Items from a data source
___

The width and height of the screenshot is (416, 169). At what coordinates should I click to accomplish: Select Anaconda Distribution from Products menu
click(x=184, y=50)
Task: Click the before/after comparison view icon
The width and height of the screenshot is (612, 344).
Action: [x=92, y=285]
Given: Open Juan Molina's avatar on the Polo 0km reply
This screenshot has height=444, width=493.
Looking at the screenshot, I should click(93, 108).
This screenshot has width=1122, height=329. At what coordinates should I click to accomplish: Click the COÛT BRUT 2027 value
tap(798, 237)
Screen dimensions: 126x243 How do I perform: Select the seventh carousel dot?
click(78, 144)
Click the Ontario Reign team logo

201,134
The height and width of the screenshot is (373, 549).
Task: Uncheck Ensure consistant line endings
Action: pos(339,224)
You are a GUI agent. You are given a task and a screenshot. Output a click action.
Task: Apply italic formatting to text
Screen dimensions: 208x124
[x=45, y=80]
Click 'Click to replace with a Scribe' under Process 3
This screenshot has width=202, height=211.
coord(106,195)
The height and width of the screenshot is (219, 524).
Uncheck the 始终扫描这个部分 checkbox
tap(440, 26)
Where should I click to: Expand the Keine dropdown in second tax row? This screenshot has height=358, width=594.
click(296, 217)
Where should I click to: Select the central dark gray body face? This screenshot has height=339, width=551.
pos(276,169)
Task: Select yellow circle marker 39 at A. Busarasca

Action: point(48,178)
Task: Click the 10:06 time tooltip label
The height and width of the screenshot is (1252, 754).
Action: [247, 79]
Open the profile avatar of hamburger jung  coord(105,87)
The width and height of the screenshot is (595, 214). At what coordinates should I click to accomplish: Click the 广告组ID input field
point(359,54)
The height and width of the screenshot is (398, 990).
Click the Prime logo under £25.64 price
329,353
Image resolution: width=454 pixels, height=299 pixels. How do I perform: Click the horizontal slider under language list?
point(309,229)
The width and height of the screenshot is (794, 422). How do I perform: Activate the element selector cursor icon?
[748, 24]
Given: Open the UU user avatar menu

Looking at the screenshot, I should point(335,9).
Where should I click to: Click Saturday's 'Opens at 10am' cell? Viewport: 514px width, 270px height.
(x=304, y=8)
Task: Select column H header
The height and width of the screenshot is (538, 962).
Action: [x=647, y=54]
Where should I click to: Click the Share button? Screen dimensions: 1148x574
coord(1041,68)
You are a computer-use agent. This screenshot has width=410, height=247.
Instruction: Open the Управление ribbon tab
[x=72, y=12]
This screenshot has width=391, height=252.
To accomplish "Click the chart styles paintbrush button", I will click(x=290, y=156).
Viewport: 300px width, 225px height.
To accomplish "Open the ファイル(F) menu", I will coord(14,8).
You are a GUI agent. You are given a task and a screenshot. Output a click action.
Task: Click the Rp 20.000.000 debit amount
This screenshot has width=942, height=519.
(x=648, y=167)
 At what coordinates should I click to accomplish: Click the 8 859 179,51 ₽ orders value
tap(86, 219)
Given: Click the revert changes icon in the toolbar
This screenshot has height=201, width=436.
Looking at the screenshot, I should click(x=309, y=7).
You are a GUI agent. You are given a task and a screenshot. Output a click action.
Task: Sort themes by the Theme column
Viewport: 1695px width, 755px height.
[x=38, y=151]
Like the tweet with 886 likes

___

Problem: Restate every line of the data word for word.

Answer below:
The width and height of the screenshot is (416, 169). At what coordinates should I click to accomplish: Select Anaconda Distribution from Products menu
click(x=184, y=50)
Task: Click the before/after comparison view icon
The width and height of the screenshot is (612, 344).
Action: [x=92, y=285]
Given: Open Juan Molina's avatar on the Polo 0km reply
This screenshot has height=444, width=493.
Looking at the screenshot, I should click(93, 108).
This screenshot has width=1122, height=329. At what coordinates should I click to accomplish: Click the COÛT BRUT 2027 value
tap(798, 237)
Screen dimensions: 126x243 How do I perform: Select the seventh carousel dot?
click(78, 144)
Click the Ontario Reign team logo

201,134
The height and width of the screenshot is (373, 549).
Task: Uncheck Ensure consistant line endings
Action: pos(339,224)
You are a GUI agent. You are given a task and a screenshot. Output a click action.
Task: Apply italic formatting to text
Screen dimensions: 208x124
[x=45, y=80]
Click 'Click to replace with a Scribe' under Process 3
This screenshot has width=202, height=211.
coord(106,195)
The height and width of the screenshot is (219, 524).
Uncheck the 始终扫描这个部分 checkbox
tap(440, 26)
Where should I click to: Expand the Keine dropdown in second tax row? This screenshot has height=358, width=594.
click(296, 217)
Where should I click to: Select the central dark gray body face? This screenshot has height=339, width=551.
pos(276,169)
Task: Select yellow circle marker 39 at A. Busarasca

Action: point(48,178)
Task: Click the 10:06 time tooltip label
The height and width of the screenshot is (1252, 754).
Action: [247, 79]
Open the profile avatar of hamburger jung  coord(105,87)
The width and height of the screenshot is (595, 214). At what coordinates should I click to accomplish: Click the 广告组ID input field
point(359,54)
The height and width of the screenshot is (398, 990).
Click the Prime logo under £25.64 price
329,353
Image resolution: width=454 pixels, height=299 pixels. How do I perform: Click the horizontal slider under language list?
point(309,229)
The width and height of the screenshot is (794, 422). How do I perform: Activate the element selector cursor icon?
[748, 24]
Given: Open the UU user avatar menu

Looking at the screenshot, I should point(335,9).
Where should I click to: Click Saturday's 'Opens at 10am' cell? Viewport: 514px width, 270px height.
(x=304, y=8)
Task: Select column H header
The height and width of the screenshot is (538, 962).
Action: [x=647, y=54]
Where should I click to: Click the Share button? Screen dimensions: 1148x574
coord(1041,68)
You are a computer-use agent. This screenshot has width=410, height=247.
Instruction: Open the Управление ribbon tab
[x=72, y=12]
This screenshot has width=391, height=252.
To accomplish "Click the chart styles paintbrush button", I will click(x=290, y=156).
Viewport: 300px width, 225px height.
To accomplish "Open the ファイル(F) menu", I will coord(14,8).
You are a GUI agent. You are given a task and a screenshot. Output a click action.
Task: Click the Rp 20.000.000 debit amount
This screenshot has width=942, height=519.
(x=648, y=167)
 At what coordinates should I click to accomplish: Click the 8 859 179,51 ₽ orders value
tap(86, 219)
Given: Click the revert changes icon in the toolbar
This screenshot has height=201, width=436.
Looking at the screenshot, I should click(x=309, y=7).
You are a GUI agent. You are given a task and a screenshot. Output a click action.
Task: Sort themes by the Theme column
Viewport: 1695px width, 755px height.
[x=38, y=151]
Like the tweet with 886 likes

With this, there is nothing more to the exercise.